Richard Ford’s feted Frank Bascombe trilogy is now, it seems, a tetralogy, with the release of Let Me Be Frank with You (Bloomsbury, £18.99), following The Sportswriter (1986), Independence Day (1995) and The Lay of The Land (2006). John Banville, in The Guardian (November 8th), writes:
The book comprises four longish sections, which might be considered as separate but related stories, or as the chapters of a relaxedly organised novel. Late style, in Ford, is loose-limbed, allusive, jokey in a rueful way, and mutedly elegiac. If his country is in deep trouble, Frank Bascombe too has his woes, the most engrossing though hardly the worst of which is the fact that he is getting old – the fact, indeed, that he is old. Also, he is in emotional trouble, as usual. Not big emotional trouble. In the past he suffered through bereavement, divorce, erotic entanglements of varying difficulty, and even, in one instance, a bar-room brawl; now he has reached a plateau of something like peace, though the air up here is shot through with flashes of lightning and a cold rain falls.
Ford’s authorial voice, not just in the Bascombe books but right through his work from Rock Springs to Canada, has been that of “a relaxed existentialist”, Banville writes.
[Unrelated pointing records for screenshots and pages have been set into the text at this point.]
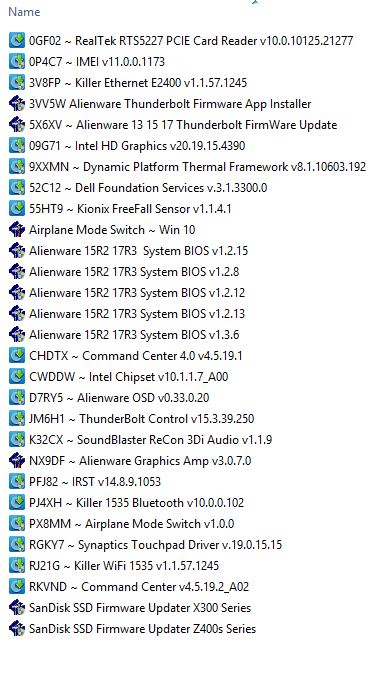This screenshot has width=379, height=673.
Task: Click the Alienware Graphics Amp file icon
Action: point(17,461)
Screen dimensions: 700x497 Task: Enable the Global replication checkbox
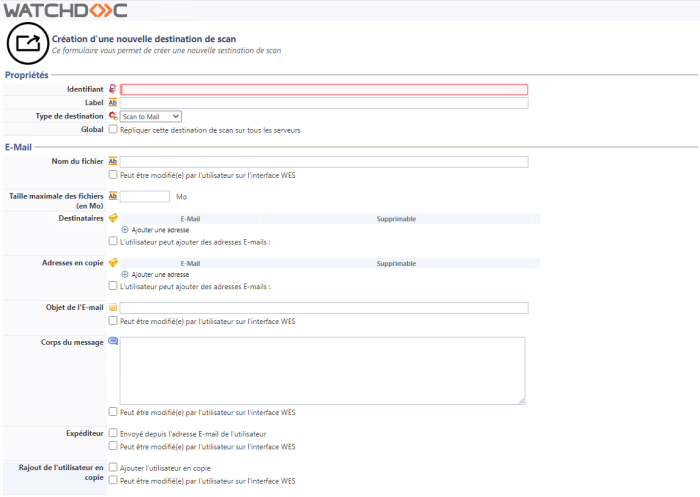pos(113,129)
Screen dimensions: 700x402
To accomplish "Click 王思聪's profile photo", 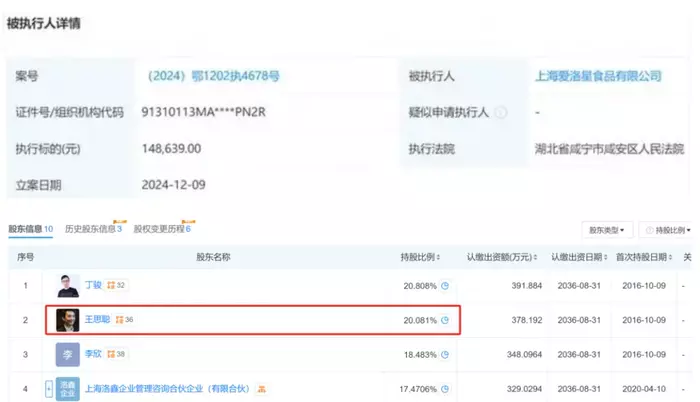I will (x=68, y=320).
He recognises the essentially contingent and slippery nature of our being here, and the necessity to manoeuvre our way through the world as best we can. [Ralph Waldo] Emerson again [a persistent influence, Banville argues], from his great essay “Experience”: “We live amid surfaces, and the true art of life is to skate well on them.” Ford’s is, of course, an essentially male view of things, and it is no coincidence that he is one of the few novelists nowadays whose work is read by men. You’ve got to be tough to survive, is Frank’s conviction, but the odd joke doesn’t hurt.
In a long essay/interview with Kevin Stevens in the Dublin Review of Books in 2008, Richard Ford said:
I do think that one of the true generosities of novels – mine or someone else’s – is that they treat their readers to the best language their writers are capable of delivering, and also to as much of significant experience as the writer can artfully hold up to notice … Realistic novels are fundamentally life-affirming in that they argue that life is worth this much serious consideration – life that we might otherwise not notice, or might take for granted, or might miss. I’m glad when I can put large amounts of human-experience-expressed-in-language into formal play. Novels – art in general – tries to re-thread our experience, tries to make us notice and even like it more, causes us to notice consequences different from the conventional ones we rely on, tries to reconfigure the known world so as to let us see it better, see it as important … When I do that on a large scale and do it competently, I’m happy.